● **Do this**
Rewrite the records below with "computer-use agent" swapped for "desktop automation agent" everywhere it appears, leaving everything else unchanged.
========================================
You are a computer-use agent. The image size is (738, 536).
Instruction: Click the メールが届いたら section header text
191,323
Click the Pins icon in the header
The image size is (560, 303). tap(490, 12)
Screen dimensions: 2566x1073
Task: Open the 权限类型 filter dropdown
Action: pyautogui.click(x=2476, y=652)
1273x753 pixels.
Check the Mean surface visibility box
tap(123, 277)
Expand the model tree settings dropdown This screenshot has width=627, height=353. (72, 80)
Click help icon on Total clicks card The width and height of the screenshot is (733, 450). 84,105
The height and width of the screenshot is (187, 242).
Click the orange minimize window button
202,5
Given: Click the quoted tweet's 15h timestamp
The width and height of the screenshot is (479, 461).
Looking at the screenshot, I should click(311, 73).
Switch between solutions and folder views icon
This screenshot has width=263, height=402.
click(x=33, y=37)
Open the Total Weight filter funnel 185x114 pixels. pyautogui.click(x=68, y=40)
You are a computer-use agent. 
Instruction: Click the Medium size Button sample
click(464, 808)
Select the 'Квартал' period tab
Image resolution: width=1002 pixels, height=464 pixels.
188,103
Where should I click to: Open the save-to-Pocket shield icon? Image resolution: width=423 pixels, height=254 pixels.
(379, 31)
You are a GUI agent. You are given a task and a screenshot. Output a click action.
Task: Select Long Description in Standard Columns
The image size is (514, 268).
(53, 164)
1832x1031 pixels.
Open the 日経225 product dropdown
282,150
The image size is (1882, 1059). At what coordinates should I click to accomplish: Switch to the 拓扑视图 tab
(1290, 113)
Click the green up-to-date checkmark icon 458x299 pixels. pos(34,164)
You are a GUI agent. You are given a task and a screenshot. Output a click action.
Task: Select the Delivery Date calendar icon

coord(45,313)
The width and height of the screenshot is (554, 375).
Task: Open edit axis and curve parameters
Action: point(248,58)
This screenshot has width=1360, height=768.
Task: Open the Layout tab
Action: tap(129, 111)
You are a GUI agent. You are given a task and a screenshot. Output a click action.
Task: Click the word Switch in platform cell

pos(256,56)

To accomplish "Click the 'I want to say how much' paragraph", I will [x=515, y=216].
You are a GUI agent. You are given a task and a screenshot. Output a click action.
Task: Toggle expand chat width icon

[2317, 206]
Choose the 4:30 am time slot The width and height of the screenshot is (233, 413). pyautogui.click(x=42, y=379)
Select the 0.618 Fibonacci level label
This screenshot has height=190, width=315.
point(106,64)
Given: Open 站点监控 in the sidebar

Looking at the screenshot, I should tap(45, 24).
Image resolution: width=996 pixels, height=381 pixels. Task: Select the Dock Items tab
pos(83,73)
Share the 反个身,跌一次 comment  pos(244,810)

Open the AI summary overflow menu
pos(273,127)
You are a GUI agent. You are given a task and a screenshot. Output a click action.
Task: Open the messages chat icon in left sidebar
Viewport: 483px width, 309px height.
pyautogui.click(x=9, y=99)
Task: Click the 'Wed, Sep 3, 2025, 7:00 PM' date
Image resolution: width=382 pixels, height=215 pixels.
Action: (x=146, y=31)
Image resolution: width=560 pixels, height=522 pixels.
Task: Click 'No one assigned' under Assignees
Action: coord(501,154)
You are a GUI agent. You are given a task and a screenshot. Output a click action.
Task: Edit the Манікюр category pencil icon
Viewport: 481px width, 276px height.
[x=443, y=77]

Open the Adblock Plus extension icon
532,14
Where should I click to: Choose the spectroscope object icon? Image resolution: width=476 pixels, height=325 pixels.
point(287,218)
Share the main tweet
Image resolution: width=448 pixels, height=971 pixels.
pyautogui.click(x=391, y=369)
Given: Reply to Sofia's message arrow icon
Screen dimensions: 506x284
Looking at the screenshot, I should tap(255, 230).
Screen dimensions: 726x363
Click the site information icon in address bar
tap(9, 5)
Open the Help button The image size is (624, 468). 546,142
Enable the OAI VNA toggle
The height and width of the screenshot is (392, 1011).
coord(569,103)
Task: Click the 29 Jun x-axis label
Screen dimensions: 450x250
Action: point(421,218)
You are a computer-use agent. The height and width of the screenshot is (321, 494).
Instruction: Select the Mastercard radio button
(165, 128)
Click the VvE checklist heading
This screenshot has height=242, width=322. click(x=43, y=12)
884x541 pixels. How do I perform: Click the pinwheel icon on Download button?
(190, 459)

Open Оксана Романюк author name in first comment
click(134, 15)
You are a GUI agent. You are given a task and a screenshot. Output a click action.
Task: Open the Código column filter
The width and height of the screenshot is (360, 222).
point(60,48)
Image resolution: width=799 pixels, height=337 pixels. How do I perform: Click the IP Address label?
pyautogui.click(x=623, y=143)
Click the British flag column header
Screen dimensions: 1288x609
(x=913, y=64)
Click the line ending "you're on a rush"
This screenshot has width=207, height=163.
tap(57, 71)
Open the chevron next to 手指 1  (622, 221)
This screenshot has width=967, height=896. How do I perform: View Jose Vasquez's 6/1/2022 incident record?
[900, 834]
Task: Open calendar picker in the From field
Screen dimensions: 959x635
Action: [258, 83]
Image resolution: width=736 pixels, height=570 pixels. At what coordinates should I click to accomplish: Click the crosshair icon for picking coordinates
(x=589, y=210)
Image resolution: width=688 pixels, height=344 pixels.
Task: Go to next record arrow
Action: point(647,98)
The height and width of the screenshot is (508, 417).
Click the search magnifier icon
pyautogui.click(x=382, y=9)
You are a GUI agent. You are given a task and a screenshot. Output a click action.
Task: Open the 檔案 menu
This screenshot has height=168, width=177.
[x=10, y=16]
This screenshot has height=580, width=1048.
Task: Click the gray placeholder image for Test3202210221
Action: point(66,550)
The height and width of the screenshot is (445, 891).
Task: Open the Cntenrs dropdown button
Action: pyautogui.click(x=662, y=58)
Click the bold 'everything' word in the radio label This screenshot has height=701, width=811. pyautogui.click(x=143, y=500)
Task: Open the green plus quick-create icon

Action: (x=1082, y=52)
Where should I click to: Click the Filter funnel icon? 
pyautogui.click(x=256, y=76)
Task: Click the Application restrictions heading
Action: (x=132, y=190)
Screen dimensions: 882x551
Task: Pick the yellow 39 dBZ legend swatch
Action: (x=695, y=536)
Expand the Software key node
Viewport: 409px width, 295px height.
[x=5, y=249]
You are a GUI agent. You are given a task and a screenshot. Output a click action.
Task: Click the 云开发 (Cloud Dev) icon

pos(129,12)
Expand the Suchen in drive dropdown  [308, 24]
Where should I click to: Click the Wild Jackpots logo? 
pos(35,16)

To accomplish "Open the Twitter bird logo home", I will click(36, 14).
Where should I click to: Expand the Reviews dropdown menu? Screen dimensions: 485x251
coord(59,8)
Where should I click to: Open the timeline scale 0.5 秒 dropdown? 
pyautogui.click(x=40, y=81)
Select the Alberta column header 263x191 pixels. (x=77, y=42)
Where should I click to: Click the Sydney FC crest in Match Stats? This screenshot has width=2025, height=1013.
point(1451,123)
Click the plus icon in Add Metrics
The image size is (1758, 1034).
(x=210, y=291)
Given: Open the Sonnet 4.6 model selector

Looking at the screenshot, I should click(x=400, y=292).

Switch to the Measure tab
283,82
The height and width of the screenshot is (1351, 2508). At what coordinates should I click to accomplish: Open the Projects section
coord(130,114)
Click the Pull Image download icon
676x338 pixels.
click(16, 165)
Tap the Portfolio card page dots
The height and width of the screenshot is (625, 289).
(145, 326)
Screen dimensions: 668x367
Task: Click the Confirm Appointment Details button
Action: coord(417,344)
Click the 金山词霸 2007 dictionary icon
========================================
● **Expected output**
You are a desktop automation agent. The image size is (738, 536).
Instruction: Click the メールが届いたら section header text
191,323
Click the Pins icon in the header
The image size is (560, 303). tap(490, 12)
Screen dimensions: 2566x1073
Task: Open the 权限类型 filter dropdown
Action: pyautogui.click(x=2476, y=652)
1273x753 pixels.
Check the Mean surface visibility box
tap(123, 277)
Expand the model tree settings dropdown This screenshot has width=627, height=353. (72, 80)
Click help icon on Total clicks card The width and height of the screenshot is (733, 450). 84,105
The height and width of the screenshot is (187, 242).
Click the orange minimize window button
202,5
Given: Click the quoted tweet's 15h timestamp
The width and height of the screenshot is (479, 461).
Looking at the screenshot, I should click(311, 73).
Switch between solutions and folder views icon
This screenshot has width=263, height=402.
click(x=33, y=37)
Open the Total Weight filter funnel 185x114 pixels. pyautogui.click(x=68, y=40)
You are a desktop automation agent. 
Instruction: Click the Medium size Button sample
click(464, 808)
Select the 'Квартал' period tab
Image resolution: width=1002 pixels, height=464 pixels.
188,103
Where should I click to: Open the save-to-Pocket shield icon? Image resolution: width=423 pixels, height=254 pixels.
(379, 31)
You are a GUI agent. You are given a task and a screenshot. Output a click action.
Task: Select Long Description in Standard Columns
The image size is (514, 268).
(53, 164)
1832x1031 pixels.
Open the 日経225 product dropdown
282,150
The image size is (1882, 1059). At what coordinates should I click to accomplish: Switch to the 拓扑视图 tab
(1290, 113)
Click the green up-to-date checkmark icon 458x299 pixels. pos(34,164)
You are a GUI agent. You are given a task and a screenshot. Output a click action.
Task: Select the Delivery Date calendar icon

coord(45,313)
The width and height of the screenshot is (554, 375).
Task: Open edit axis and curve parameters
Action: point(248,58)
This screenshot has width=1360, height=768.
Task: Open the Layout tab
Action: tap(129, 111)
You are a GUI agent. You are given a task and a screenshot. Output a click action.
Task: Click the word Switch in platform cell

pos(256,56)

To accomplish "Click the 'I want to say how much' paragraph", I will [x=515, y=216].
You are a GUI agent. You are given a task and a screenshot. Output a click action.
Task: Toggle expand chat width icon

[2317, 206]
Choose the 4:30 am time slot The width and height of the screenshot is (233, 413). pyautogui.click(x=42, y=379)
Select the 0.618 Fibonacci level label
This screenshot has height=190, width=315.
point(106,64)
Given: Open 站点监控 in the sidebar

Looking at the screenshot, I should tap(45, 24).
Image resolution: width=996 pixels, height=381 pixels. Task: Select the Dock Items tab
pos(83,73)
Share the 反个身,跌一次 comment  pos(244,810)

Open the AI summary overflow menu
pos(273,127)
You are a GUI agent. You are given a task and a screenshot. Output a click action.
Task: Open the messages chat icon in left sidebar
Viewport: 483px width, 309px height.
pyautogui.click(x=9, y=99)
Task: Click the 'Wed, Sep 3, 2025, 7:00 PM' date
Image resolution: width=382 pixels, height=215 pixels.
Action: (x=146, y=31)
Image resolution: width=560 pixels, height=522 pixels.
Task: Click 'No one assigned' under Assignees
Action: coord(501,154)
You are a GUI agent. You are given a task and a screenshot. Output a click action.
Task: Edit the Манікюр category pencil icon
Viewport: 481px width, 276px height.
[x=443, y=77]

Open the Adblock Plus extension icon
532,14
Where should I click to: Choose the spectroscope object icon? Image resolution: width=476 pixels, height=325 pixels.
point(287,218)
Share the main tweet
Image resolution: width=448 pixels, height=971 pixels.
pyautogui.click(x=391, y=369)
Given: Reply to Sofia's message arrow icon
Screen dimensions: 506x284
Looking at the screenshot, I should tap(255, 230).
Screen dimensions: 726x363
Click the site information icon in address bar
tap(9, 5)
Open the Help button The image size is (624, 468). 546,142
Enable the OAI VNA toggle
The height and width of the screenshot is (392, 1011).
coord(569,103)
Task: Click the 29 Jun x-axis label
Screen dimensions: 450x250
Action: point(421,218)
You are a desktop automation agent. The height and width of the screenshot is (321, 494).
Instruction: Select the Mastercard radio button
(165, 128)
Click the VvE checklist heading
This screenshot has height=242, width=322. click(x=43, y=12)
884x541 pixels. How do I perform: Click the pinwheel icon on Download button?
(190, 459)

Open Оксана Романюк author name in first comment
click(134, 15)
You are a GUI agent. You are given a task and a screenshot. Output a click action.
Task: Open the Código column filter
The width and height of the screenshot is (360, 222).
point(60,48)
Image resolution: width=799 pixels, height=337 pixels. How do I perform: Click the IP Address label?
pyautogui.click(x=623, y=143)
Click the British flag column header
Screen dimensions: 1288x609
(x=913, y=64)
Click the line ending "you're on a rush"
This screenshot has width=207, height=163.
tap(57, 71)
Open the chevron next to 手指 1  (622, 221)
This screenshot has width=967, height=896. How do I perform: View Jose Vasquez's 6/1/2022 incident record?
[900, 834]
Task: Open calendar picker in the From field
Screen dimensions: 959x635
Action: [258, 83]
Image resolution: width=736 pixels, height=570 pixels. At what coordinates should I click to accomplish: Click the crosshair icon for picking coordinates
(x=589, y=210)
Image resolution: width=688 pixels, height=344 pixels.
Task: Go to next record arrow
Action: point(647,98)
The height and width of the screenshot is (508, 417).
Click the search magnifier icon
pyautogui.click(x=382, y=9)
You are a GUI agent. You are given a task and a screenshot. Output a click action.
Task: Open the 檔案 menu
This screenshot has height=168, width=177.
[x=10, y=16]
This screenshot has height=580, width=1048.
Task: Click the gray placeholder image for Test3202210221
Action: point(66,550)
The height and width of the screenshot is (445, 891).
Task: Open the Cntenrs dropdown button
Action: pyautogui.click(x=662, y=58)
Click the bold 'everything' word in the radio label This screenshot has height=701, width=811. pyautogui.click(x=143, y=500)
Task: Open the green plus quick-create icon

Action: (x=1082, y=52)
Where should I click to: Click the Filter funnel icon? 
pyautogui.click(x=256, y=76)
Task: Click the Application restrictions heading
Action: (x=132, y=190)
Screen dimensions: 882x551
Task: Pick the yellow 39 dBZ legend swatch
Action: (x=695, y=536)
Expand the Software key node
Viewport: 409px width, 295px height.
[x=5, y=249]
You are a GUI agent. You are given a task and a screenshot. Output a click action.
Task: Click the 云开发 (Cloud Dev) icon

pos(129,12)
Expand the Suchen in drive dropdown  [308, 24]
Where should I click to: Click the Wild Jackpots logo? 
pos(35,16)

To accomplish "Open the Twitter bird logo home", I will click(36, 14).
Where should I click to: Expand the Reviews dropdown menu? Screen dimensions: 485x251
coord(59,8)
Where should I click to: Open the timeline scale 0.5 秒 dropdown? 
pyautogui.click(x=40, y=81)
Select the Alberta column header 263x191 pixels. (x=77, y=42)
Where should I click to: Click the Sydney FC crest in Match Stats? This screenshot has width=2025, height=1013.
point(1451,123)
Click the plus icon in Add Metrics
The image size is (1758, 1034).
(x=210, y=291)
Given: Open the Sonnet 4.6 model selector

Looking at the screenshot, I should click(x=400, y=292).

Switch to the Measure tab
283,82
The height and width of the screenshot is (1351, 2508). At what coordinates should I click to accomplish: Open the Projects section
coord(130,114)
Click the Pull Image download icon
676x338 pixels.
click(16, 165)
Tap the Portfolio card page dots
The height and width of the screenshot is (625, 289).
(145, 326)
Screen dimensions: 668x367
Task: Click the Confirm Appointment Details button
Action: coord(417,344)
Click the 金山词霸 2007 dictionary icon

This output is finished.